Have a heart for habitats this Giving Tuesday

Ruby-throated hummingbird

….Republished via opg.com…..

OPG.COM, 11/23/2017 On the Tuesday after Black Friday and Cyber Monday, use your savings to help make Ontario a safe haven for wild species.

For the third year, OPG has teamed up with Ontario Nature, a non-profit conservation group, to help protect Ontario’s wildlife on “Giving Tuesday.” On Nov. 28, people are encouraged to use their savings from their pre-holiday spending and give to a cause that means the most to them.

For Ontario Nature’s #Hearts4Habitats drive, OPG will be matching every dollar donated up to a maximum of $12,000 to help protect and restore habitats across the province.

​“Habitat loss, fragmentation and degradation threaten 80 per cent of species at risk and harm many more species long before they are in trouble,” said John Hassell, Director of Communications and Engagement at Ontario Nature. “Our focus is on improving habitat for different species on our nature reserves.”

As more roads are paved, more houses are built, and more industry is established, natural habitats in Ontario continue to be threatened.
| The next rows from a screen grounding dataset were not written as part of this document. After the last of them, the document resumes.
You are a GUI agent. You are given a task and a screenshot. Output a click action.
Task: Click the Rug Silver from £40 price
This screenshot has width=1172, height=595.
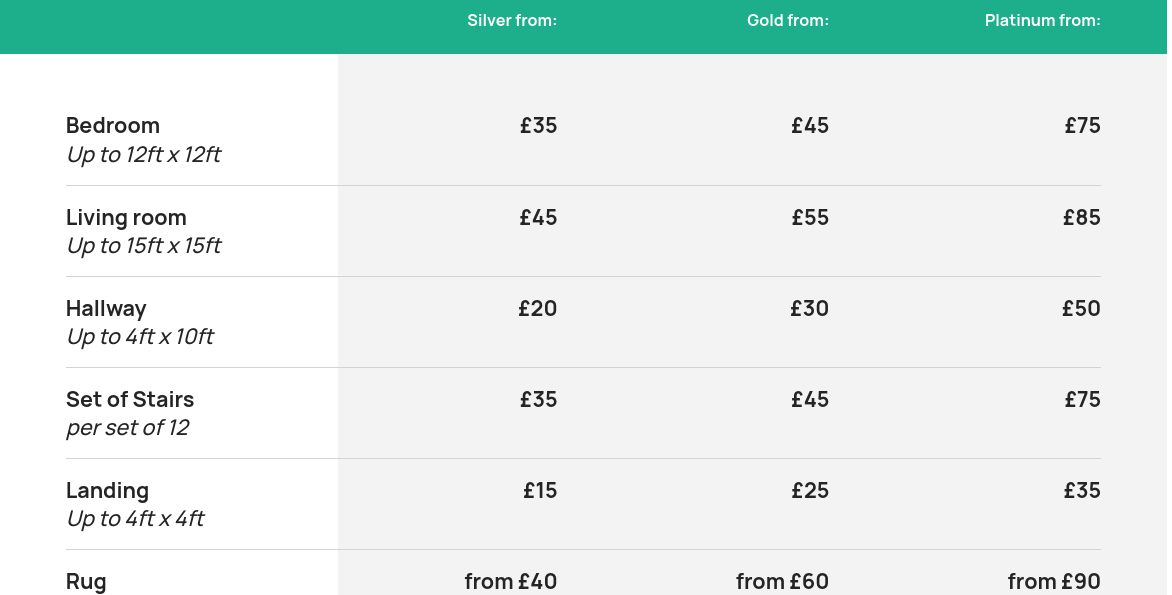point(511,582)
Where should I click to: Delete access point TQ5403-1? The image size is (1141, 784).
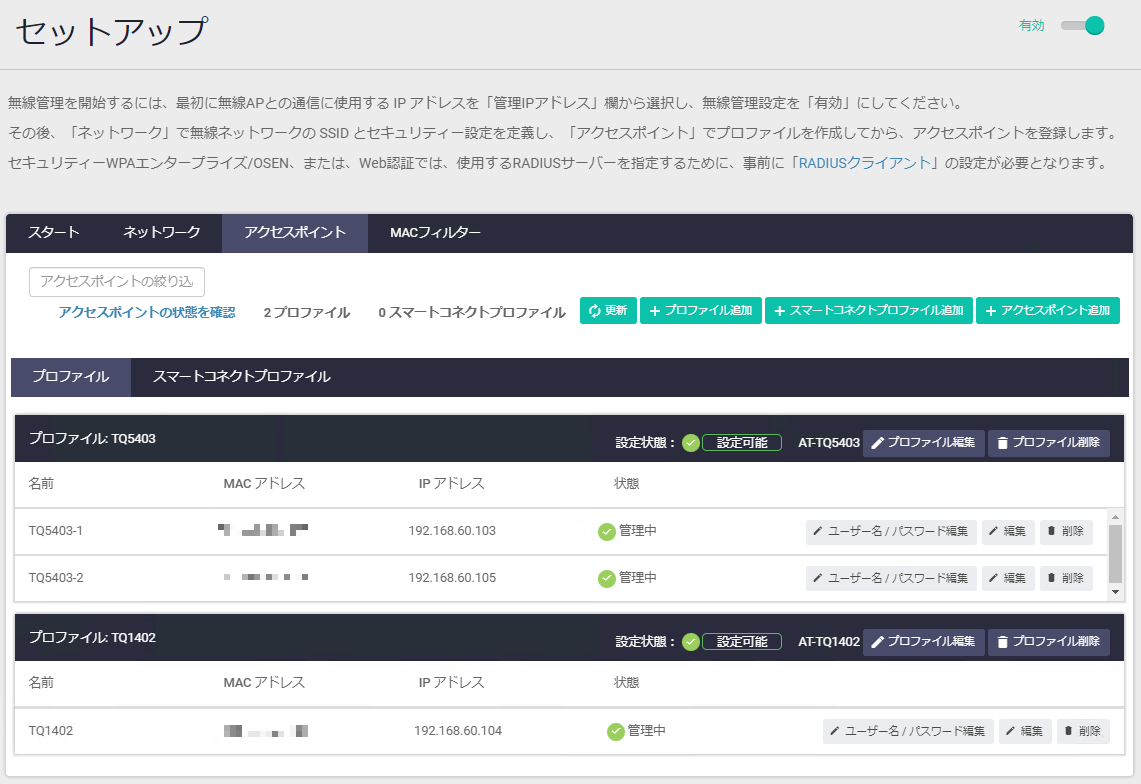1066,532
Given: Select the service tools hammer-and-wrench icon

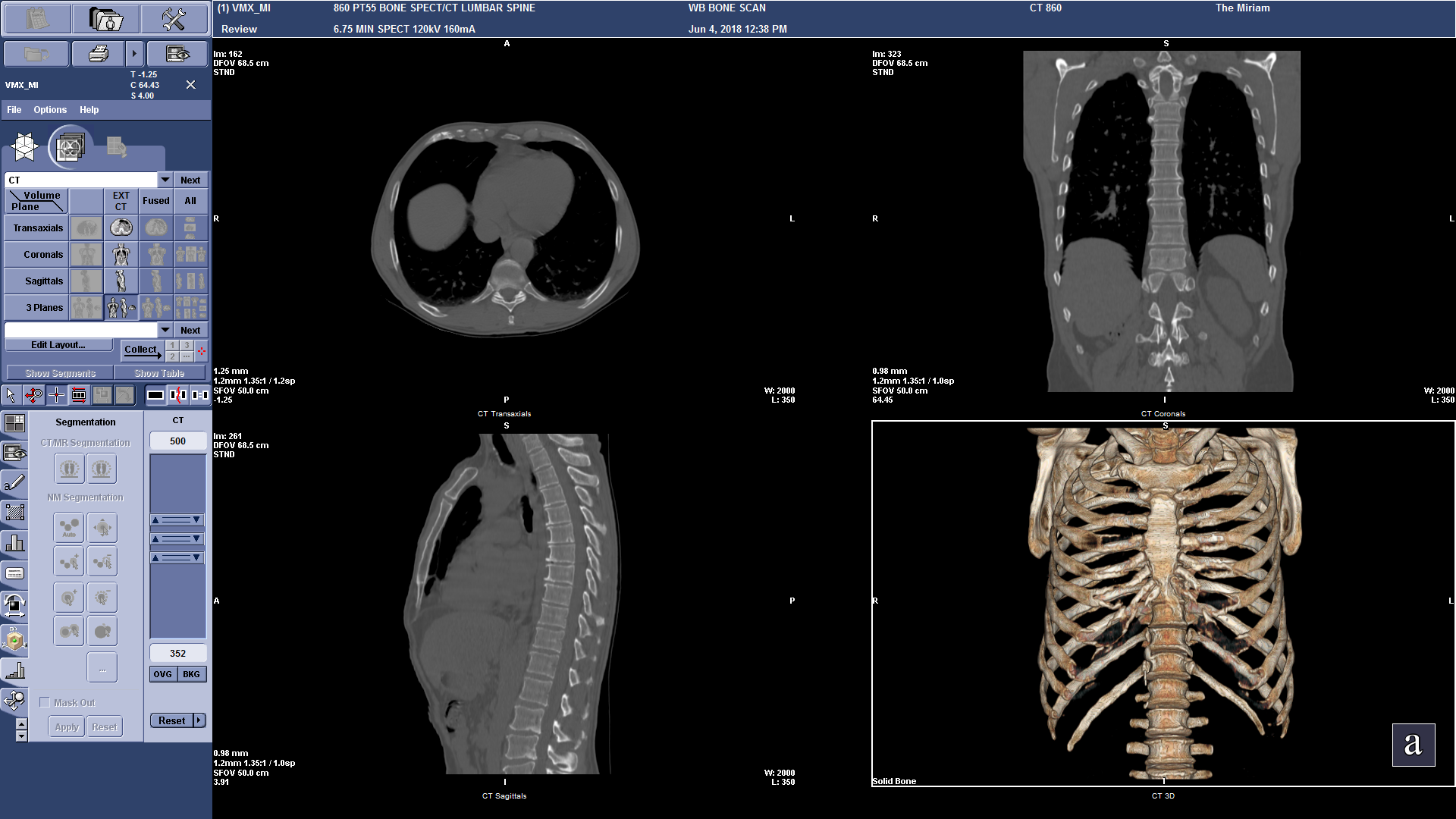Looking at the screenshot, I should 174,19.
That’s why it has become even more important to protect, enhance, and restore natural areas, Hassell said.

Money raised this Giving Tuesday will help Ontario Nature plant more trees at the Sydenham River Nature Reserve in southwestern Ontario to create habitat for sensitive birds such as the threatened cerulean warbler. Work will also be done to recreate wetland habitat for the turtles that live in the area.

The group will also be planting pollinator-friendly habitats for bumblebees and birds in natural areas, such as the Cawthra Mulock Nature Reserve, with the help of Ontario Nature’s Youth Council. Fish habitat at Kinghurst Forest Nature Reserve in northern Ontario will also be enhanced by improving water flow.

“There’s a growing awareness about habitat loss and the need for protected areas,” Hassell said. “We have a big task ahead of us to protect more land and steward what is already protected to maximize its potential for wild species.”

Last year, OPG matched $10,000 in Giving Tuesday donations to help save Ontario’s declining population of wild pollinators, such as bees, flies, moths and butterflies. A total of $20,192, including OPG’s match, was raised. This year, Ontario Nature hopes to raise a total of $24,000.

“The idea of charities working with environmentally conscious companies like OPG is a really important part of the solution,” Hassell said. “The partnership is certainly something that we’re thankful for and makes a huge difference on the ground.”